Eighth, many fetus fanatics are “family values” hypocrites.  For example: Representative Scott DesJarlais (R-TN), an anti-abortion, “family values” doctor, had an affair with a patient and later pressured her to get an abortion.

He also supported two abortions by his then-wife, Susan.  According to divorce records, the first was for “therapeutic reasons” and the second because “things were not going well.”

Scott DesJarlais and his current wife, Amy.

Ninth, many fetus fanatics are not truly “pro-life.”  They totally oppose abortion under most–if not all–circumstances.   But they also fully support:

  • making military-style assault weapons available to nutcases;
  • capital punishment;
  • going to war for almost any reason;
  • wholesale massacres of wildlife;
  • despoiling of the environment; and
  • even nuclear war.

And many of those who fanatically defend the right of a fetus to emerge from the womb just as fanatically oppose welfare for those mothers who can’t support that newborn.
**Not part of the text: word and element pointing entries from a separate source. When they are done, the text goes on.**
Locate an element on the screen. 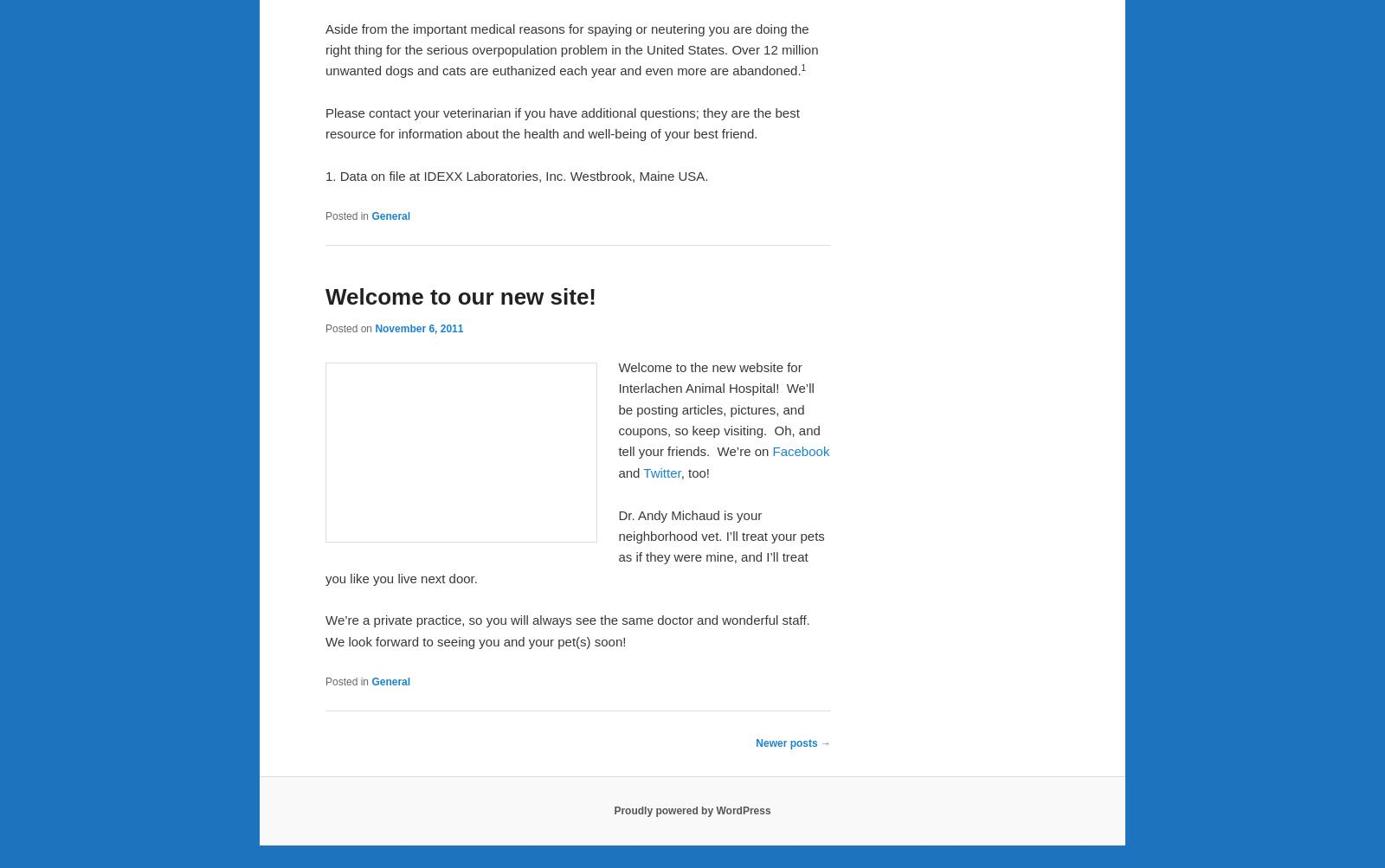 The width and height of the screenshot is (1385, 868). 'Newer posts' is located at coordinates (787, 743).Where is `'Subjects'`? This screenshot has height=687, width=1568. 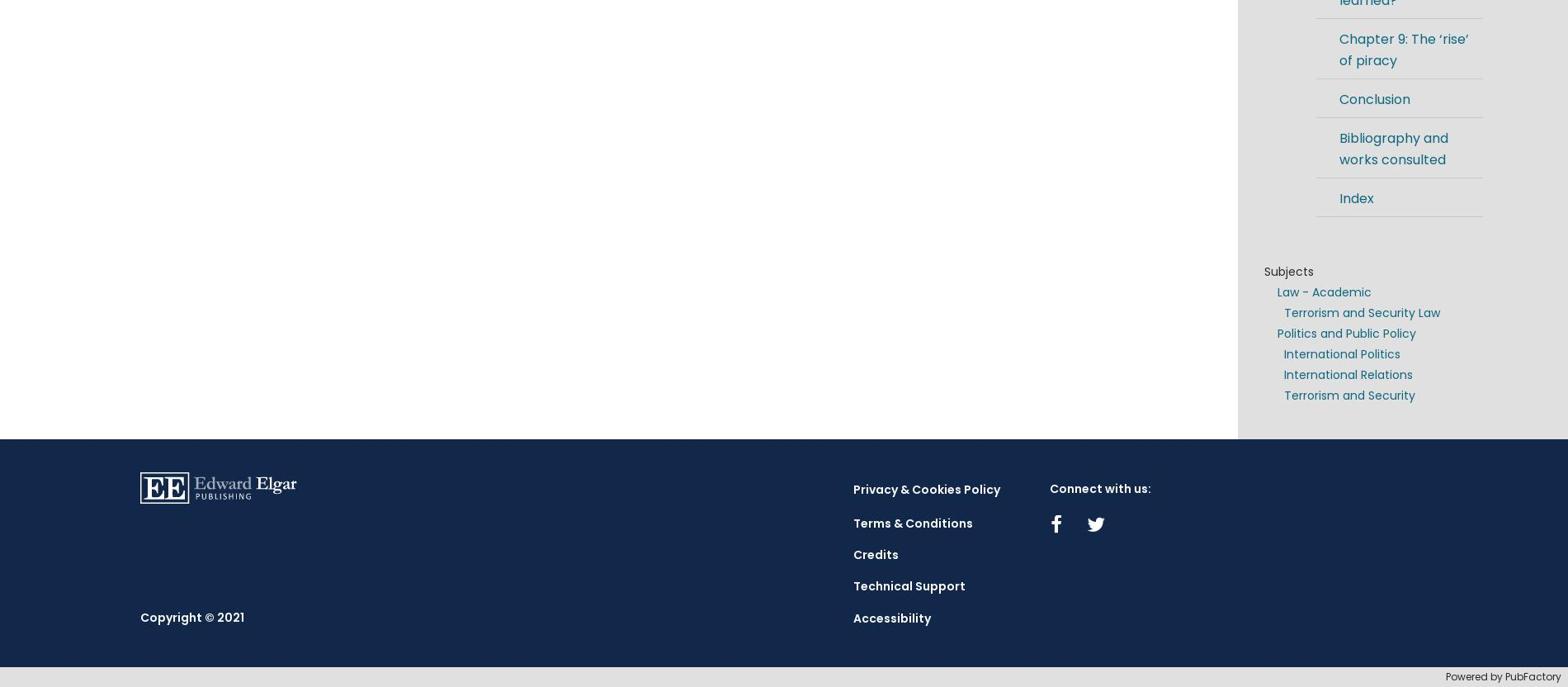 'Subjects' is located at coordinates (1288, 271).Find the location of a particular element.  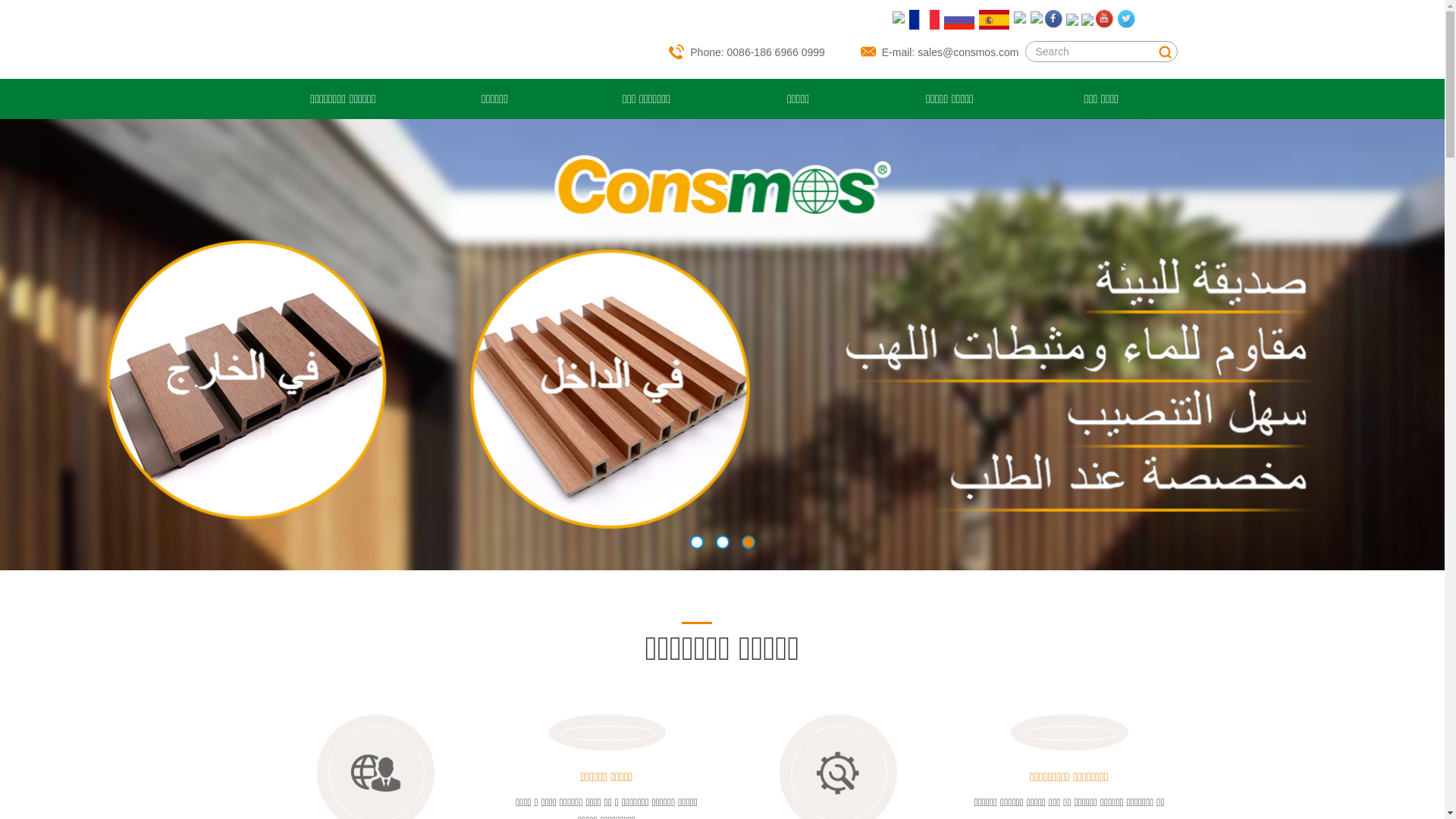

'2' is located at coordinates (722, 541).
Tenth, many fetus fanatics believe that since their religion teaches that abortion is wrong, they have a moral duty to enforce that belief on others.

This is especially true for evangelical Christians.  These are the same people who condemn Muslims–such as those in Saudi Arabia–for segregating women, forbidding them to drive and forcing them to wear head scarfs or chadors–loose, usually black robes.

Taliban: Islam’s version of the “Right-to-Life” movement

But while they condemn Islamics for their general intolerance of others’ religious beliefs, they lust to impose their own upon those who belong to other churches.  Or who belong to no church at all.

* * * * *

It’s time to face the blunt truth: A “Conservative Victory,” as Sean Hannity put it, would impose an anti-women Taliban on America.

A woman who seeks to control her own destiny would be insane to vote for a Right-wing candidate.  Just as it would have been insane for a Jewish citizen to give his vote–and his life–to Adolf Hitler.